Most of RW’s clients are highly driven, successful professionals and executives. As a group, these are people who have a great deal of themselves invested in their careers, emotionally, financially, and even in terms of their identities. Our clients do not want to be disabled. People like this deserve the benefit of the doubt when they tell their doctors and others they can no longer work. Unfortunately, that is not the way disability insurance works. Disability insurance companies demand proof, sometimes to an absurd degree.
The situation can become more complicated when a client comes to us with a severe medical problem that, so far, no doctor has been able to diagnose definitively. Proving a disability does not always require a definitive diagnosis, but it is certainly a plus. At a minimum, it is almost always necessary to verify and measure disabling symptoms through medical testing objectively.
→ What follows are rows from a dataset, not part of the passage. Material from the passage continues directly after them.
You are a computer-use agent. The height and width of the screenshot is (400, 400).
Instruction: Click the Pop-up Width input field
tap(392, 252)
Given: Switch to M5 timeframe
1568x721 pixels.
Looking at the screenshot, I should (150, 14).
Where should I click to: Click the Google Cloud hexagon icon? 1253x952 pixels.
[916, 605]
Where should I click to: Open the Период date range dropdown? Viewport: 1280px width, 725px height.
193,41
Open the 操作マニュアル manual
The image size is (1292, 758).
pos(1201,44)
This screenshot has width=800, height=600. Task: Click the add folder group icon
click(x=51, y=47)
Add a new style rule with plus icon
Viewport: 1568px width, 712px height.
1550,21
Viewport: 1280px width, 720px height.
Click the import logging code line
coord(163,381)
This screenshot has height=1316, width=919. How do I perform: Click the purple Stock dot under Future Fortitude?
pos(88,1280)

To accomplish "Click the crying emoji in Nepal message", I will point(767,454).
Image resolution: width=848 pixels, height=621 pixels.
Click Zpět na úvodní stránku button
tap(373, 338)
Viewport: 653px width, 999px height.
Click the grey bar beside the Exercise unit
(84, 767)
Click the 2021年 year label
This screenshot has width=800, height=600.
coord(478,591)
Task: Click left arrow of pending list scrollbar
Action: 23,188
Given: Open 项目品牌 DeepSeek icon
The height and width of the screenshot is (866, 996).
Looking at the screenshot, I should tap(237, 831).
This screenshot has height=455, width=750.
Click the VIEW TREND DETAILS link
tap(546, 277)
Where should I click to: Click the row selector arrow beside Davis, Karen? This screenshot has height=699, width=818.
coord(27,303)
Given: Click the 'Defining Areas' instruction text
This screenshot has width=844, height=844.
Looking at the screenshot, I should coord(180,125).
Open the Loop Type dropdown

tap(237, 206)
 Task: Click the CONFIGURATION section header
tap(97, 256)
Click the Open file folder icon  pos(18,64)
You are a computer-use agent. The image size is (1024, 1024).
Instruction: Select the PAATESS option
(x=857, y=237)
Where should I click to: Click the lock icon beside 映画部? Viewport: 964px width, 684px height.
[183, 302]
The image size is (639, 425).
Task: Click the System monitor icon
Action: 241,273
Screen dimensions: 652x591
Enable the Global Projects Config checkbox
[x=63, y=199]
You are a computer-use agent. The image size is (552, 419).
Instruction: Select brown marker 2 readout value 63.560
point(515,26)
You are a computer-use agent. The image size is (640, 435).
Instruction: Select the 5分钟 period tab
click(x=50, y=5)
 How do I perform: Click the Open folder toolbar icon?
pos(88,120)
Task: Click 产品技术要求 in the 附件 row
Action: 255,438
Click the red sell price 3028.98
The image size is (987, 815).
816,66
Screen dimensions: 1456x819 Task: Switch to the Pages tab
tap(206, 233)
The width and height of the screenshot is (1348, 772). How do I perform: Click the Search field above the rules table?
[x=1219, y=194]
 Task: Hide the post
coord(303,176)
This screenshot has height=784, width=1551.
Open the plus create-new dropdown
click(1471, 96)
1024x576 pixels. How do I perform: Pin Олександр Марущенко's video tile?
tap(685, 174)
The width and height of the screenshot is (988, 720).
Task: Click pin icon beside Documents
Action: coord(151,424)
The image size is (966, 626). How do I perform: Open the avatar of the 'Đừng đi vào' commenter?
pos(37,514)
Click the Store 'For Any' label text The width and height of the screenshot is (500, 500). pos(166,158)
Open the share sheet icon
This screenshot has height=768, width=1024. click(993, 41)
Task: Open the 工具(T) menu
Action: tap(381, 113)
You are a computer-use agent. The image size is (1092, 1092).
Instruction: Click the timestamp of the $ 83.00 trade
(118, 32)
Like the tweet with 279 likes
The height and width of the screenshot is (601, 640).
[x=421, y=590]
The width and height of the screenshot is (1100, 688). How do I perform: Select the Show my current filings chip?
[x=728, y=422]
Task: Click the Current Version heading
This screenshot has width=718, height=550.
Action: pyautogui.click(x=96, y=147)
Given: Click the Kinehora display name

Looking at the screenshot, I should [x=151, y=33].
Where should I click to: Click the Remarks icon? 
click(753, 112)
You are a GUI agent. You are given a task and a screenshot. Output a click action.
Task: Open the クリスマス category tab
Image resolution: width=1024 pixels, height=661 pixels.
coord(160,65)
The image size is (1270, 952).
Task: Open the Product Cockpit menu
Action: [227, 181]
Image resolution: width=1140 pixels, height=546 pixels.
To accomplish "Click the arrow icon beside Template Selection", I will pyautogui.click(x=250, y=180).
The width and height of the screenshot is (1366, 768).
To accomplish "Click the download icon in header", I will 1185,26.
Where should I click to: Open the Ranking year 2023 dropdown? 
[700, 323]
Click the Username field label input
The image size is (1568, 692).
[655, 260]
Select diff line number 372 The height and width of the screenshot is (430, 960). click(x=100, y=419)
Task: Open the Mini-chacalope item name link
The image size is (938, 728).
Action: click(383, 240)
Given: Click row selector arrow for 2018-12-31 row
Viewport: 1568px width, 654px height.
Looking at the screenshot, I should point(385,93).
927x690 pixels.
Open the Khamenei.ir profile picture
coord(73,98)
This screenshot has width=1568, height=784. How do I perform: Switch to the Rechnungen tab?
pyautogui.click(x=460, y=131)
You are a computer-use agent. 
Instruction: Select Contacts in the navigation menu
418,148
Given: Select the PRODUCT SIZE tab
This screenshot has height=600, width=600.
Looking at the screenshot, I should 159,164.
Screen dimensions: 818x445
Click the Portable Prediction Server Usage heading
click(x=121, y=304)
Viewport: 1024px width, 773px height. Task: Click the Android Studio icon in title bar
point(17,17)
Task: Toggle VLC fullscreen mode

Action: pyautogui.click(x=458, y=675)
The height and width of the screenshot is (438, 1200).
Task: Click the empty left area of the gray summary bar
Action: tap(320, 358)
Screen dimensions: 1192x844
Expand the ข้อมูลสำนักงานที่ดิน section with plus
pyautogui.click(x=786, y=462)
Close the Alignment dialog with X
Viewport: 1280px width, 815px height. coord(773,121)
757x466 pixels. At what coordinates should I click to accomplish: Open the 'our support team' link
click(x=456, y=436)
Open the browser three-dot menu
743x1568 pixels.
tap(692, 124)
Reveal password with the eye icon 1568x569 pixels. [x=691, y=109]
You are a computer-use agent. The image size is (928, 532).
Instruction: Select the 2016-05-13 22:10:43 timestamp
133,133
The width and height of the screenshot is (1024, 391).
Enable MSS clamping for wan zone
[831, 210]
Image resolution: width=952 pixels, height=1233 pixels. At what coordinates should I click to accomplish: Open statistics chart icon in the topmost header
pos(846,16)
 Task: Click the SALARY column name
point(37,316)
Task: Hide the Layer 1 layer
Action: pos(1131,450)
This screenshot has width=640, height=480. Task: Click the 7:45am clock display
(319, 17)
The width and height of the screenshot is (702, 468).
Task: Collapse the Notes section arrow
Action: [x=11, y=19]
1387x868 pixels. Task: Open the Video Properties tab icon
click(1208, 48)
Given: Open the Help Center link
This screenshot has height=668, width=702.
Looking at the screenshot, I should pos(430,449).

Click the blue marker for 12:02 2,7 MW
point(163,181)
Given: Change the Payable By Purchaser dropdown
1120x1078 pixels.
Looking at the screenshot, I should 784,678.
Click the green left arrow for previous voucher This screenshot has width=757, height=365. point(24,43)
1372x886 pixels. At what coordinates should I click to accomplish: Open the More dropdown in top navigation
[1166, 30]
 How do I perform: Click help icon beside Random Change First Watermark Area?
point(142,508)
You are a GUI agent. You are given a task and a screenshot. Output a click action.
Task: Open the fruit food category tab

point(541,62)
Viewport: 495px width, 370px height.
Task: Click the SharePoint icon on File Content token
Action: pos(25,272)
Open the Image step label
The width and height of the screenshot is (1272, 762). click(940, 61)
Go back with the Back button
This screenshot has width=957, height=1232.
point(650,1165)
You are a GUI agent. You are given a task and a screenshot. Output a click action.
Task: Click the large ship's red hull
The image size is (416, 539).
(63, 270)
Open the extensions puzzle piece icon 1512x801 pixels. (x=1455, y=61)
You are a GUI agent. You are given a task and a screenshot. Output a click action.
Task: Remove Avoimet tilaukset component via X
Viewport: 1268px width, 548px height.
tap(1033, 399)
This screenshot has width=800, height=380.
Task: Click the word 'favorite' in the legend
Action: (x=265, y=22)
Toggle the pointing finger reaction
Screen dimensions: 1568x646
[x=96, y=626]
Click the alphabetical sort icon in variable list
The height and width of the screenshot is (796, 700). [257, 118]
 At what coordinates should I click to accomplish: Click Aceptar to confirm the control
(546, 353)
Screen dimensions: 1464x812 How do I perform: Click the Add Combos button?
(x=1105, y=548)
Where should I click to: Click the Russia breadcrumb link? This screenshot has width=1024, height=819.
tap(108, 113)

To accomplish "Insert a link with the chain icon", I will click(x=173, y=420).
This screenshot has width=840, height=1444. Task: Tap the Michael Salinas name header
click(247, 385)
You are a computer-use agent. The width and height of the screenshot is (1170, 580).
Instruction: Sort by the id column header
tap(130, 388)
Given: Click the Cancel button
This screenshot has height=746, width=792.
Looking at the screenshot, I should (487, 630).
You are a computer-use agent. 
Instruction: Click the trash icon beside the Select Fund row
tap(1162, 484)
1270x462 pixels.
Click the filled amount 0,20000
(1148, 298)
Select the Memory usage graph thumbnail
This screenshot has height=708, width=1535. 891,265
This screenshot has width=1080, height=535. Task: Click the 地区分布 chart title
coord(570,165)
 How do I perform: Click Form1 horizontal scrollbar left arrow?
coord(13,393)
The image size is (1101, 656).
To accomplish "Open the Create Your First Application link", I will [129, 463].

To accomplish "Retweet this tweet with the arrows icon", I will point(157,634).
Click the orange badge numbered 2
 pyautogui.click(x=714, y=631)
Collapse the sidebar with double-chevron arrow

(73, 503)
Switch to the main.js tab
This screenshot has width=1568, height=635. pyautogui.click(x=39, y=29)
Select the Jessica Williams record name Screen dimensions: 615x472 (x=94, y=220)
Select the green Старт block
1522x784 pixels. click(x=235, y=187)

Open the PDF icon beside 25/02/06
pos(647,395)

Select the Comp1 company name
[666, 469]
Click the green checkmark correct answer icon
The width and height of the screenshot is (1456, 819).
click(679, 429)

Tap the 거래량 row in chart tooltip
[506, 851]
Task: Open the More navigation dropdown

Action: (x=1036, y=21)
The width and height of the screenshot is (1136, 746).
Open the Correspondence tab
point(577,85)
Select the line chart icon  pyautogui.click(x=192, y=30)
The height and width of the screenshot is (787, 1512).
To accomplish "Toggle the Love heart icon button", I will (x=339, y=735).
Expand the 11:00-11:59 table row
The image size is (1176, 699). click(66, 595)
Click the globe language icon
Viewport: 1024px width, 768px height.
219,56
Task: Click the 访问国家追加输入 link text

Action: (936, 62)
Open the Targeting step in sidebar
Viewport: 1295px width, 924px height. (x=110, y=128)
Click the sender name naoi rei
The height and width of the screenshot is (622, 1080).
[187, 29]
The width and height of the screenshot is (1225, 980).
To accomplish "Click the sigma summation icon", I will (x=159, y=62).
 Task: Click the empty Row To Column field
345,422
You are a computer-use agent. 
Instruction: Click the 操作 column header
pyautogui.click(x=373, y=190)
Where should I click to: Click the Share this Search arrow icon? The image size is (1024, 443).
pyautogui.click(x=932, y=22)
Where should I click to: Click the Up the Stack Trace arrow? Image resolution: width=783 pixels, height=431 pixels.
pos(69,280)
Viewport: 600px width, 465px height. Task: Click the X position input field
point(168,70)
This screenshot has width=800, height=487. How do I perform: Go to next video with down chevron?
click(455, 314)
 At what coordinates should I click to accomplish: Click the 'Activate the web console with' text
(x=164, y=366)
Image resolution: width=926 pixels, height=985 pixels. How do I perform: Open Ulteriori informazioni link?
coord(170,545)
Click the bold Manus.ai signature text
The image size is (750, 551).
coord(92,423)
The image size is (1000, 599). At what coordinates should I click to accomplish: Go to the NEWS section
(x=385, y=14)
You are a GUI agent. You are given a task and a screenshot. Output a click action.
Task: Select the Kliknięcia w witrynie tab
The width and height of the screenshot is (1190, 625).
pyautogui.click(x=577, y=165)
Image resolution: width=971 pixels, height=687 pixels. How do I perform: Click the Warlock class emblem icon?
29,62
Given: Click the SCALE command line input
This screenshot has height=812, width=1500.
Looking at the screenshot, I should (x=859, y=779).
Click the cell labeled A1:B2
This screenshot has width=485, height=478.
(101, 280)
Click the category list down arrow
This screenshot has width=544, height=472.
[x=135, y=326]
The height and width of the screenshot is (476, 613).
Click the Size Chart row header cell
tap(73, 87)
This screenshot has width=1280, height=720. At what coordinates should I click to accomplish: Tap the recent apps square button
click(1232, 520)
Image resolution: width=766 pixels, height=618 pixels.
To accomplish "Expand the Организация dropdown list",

Often, RW has to recommend testing that is not strictly necessary for medical treatment. Sometimes we have to recommend testing for the sole objective of satisfying a (sometimes unreasonably) demanding insurance doctor that a disability is legitimate.
This case presented precisely this challenge, and the evidence did not come quickly, easily, or cheaply. But, through perseverance and our client’s willingness to do whatever it took, this case worked out in the end.
Mr. Warncke represented the CEO of a growing tech company. He was as type-A driven as a person can be. He was high-energy, very ambitious, and uber-competitive in all things. On top of his responsibilities as a CEO, he was socially active, traveled, and exercised vigorously. Even into his late 50’s, he was an extreme, competitive skier, skiing and competing with current and former professionals and Olympians.
Our client’s company took out a disability policy with Mutual of Omaha (aka United of Omaha) that promised to pay benefits if a medical condition rendered the CEO unable to perform his duties. Mutual of Omaha pledged to pay benefits to age 65 for a physical/medical disability but limited benefits to 24 months for disabilities caused or contributed to by a mental disorder. This “Mental Disorder Limitation” is nearly universally found in almost every modern disability policy. Link to MN Limitations article
Our client’s life took a serious turn when another skier struck him and suffered a head injury. He was rendered briefly unconscious but without obvious brain bleeding or other objective findings on the post-accident brain MRI. It is well-documented in medical research that even in the absence of a loss of consciousness and without abnormal MRI findings, some ten to twenty percent of TBI victims will have some degree of long-term residual consequences. After the accident, his physicians advised our client to engage in cognitive rest for several months after the injury.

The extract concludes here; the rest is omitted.